How Plants Shape Mountains


University of Tübingen researchers illuminate the relationship between vegetation, precipitation and soil erosion in the Andes

Plants may stabilize slopes, yet rainfall often intensifies soil erosion. Until now, just how these two things interact to form mountain topography was only clear for a few small regions on Earth. In a new study, Professor Todd Ehlers, Dr. Jessica Starke and Dr. Mirjam Schaller of the Geosciences department at the University of Tübingen, Germany, investigated how plants and climate shape topography. They did this in a large study of the 3,500 kilometer long western edge of the Andes Mountains in Peru and Chile. They found that the question of how plants influence the landscape and erosion can have different answers, depending on what area is investigated. Key factors identified are the climate zone and plant cover. In the dry Atacama Desert, for example, sparse vegetation is sufficient to hold the soil in place; while higher erosion rates can be seen in the wetter and more temperate regions where plant cover is denser. The study has been published in the latest edition of the journal Science.

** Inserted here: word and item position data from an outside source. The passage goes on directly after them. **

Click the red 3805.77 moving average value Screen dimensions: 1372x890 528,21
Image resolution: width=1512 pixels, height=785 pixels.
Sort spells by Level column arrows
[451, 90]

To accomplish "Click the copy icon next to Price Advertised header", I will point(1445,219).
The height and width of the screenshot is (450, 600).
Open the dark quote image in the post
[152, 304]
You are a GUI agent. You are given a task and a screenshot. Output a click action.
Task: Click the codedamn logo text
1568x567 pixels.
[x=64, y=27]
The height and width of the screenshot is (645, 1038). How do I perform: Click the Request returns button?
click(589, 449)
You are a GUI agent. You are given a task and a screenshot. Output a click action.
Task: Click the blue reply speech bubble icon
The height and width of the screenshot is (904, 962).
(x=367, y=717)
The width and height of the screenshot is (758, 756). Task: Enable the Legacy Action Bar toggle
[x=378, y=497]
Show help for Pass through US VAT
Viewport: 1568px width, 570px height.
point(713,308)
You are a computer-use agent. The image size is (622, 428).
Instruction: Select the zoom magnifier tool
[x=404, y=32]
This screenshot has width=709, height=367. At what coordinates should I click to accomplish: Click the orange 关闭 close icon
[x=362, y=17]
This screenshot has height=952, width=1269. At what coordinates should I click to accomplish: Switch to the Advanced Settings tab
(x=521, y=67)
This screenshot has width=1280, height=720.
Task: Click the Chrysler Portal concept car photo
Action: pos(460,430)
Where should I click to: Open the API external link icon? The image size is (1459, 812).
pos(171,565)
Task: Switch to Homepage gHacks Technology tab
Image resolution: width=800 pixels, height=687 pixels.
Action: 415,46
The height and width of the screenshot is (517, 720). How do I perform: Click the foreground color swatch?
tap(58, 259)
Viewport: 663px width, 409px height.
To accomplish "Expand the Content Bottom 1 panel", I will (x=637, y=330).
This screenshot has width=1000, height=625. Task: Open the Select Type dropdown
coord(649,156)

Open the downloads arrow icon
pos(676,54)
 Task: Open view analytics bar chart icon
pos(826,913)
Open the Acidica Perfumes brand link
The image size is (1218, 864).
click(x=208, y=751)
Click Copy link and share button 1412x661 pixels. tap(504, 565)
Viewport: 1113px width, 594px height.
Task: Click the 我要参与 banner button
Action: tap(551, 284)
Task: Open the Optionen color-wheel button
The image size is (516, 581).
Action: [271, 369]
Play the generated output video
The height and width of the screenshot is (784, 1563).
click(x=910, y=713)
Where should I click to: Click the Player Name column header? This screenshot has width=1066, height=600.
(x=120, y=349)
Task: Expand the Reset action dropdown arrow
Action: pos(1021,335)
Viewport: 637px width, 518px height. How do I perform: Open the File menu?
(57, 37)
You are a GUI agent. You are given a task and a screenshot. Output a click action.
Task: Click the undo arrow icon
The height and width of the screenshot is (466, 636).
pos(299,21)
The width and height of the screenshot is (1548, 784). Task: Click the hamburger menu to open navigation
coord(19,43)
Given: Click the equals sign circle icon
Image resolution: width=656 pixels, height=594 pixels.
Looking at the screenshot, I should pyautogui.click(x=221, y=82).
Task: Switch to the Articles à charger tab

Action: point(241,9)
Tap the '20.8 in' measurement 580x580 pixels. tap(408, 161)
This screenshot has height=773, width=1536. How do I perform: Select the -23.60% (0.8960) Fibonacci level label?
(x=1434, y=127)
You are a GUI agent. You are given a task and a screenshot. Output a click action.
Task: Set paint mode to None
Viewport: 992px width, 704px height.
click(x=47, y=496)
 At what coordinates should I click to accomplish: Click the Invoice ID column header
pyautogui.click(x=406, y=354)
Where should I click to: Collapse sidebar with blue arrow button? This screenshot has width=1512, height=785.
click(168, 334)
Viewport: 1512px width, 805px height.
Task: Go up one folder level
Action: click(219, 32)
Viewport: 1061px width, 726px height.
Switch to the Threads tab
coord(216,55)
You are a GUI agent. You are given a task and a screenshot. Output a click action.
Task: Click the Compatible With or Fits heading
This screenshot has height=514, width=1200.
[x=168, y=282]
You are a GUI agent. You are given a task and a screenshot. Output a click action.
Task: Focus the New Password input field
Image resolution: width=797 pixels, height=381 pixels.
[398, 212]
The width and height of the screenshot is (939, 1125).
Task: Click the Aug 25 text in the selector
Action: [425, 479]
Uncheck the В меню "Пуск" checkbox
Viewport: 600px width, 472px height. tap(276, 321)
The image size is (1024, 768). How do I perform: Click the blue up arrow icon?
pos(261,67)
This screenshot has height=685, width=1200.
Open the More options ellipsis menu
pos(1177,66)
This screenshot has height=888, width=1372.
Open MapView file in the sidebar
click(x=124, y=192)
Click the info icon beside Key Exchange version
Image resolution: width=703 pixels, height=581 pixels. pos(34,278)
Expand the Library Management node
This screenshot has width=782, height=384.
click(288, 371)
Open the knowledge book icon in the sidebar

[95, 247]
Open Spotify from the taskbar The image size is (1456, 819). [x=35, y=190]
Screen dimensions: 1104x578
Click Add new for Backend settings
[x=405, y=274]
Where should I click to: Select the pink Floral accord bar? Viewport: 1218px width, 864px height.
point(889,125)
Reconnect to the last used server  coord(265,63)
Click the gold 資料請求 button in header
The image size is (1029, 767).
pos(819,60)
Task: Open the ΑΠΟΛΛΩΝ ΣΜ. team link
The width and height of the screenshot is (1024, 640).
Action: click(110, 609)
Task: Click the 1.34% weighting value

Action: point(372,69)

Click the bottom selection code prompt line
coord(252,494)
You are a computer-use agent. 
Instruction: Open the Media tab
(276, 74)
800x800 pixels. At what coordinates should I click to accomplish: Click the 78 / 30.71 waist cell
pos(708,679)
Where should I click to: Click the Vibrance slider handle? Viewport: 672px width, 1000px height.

The area of the Andes investigated extends almost the entire length of South America, from 6 to 36 degrees south latitude. This region covers six climate zones, from very dry to temperate. “Along the western edge of the Andes, many individual studies have determined the rates of soil erosion over the past million years,” says Todd Ehlers. “Yet the results were inconsistent and could not be easily explained.” To evaluate the rate of erosion, the researchers used what’s known as cosmogenic nuclides, which are produced on the Earth’s surface by cosmic rays from space. The nuclides accumulate only when the ground is exposed. Using the concentration of the isotopes from sediments in 86 rivers, the researchers could calculate how fast the mountains eroded. “We supplemented earlier results from 74 study sites in Peru and Chile with 12 new measurements to fill the gaps," says Ehlers. This enabled him and his team to study changes in mountain erosion in different vegetation and climate zones along the Andes. The erosion rates varied between 1.4 meters to 150 meters per million years.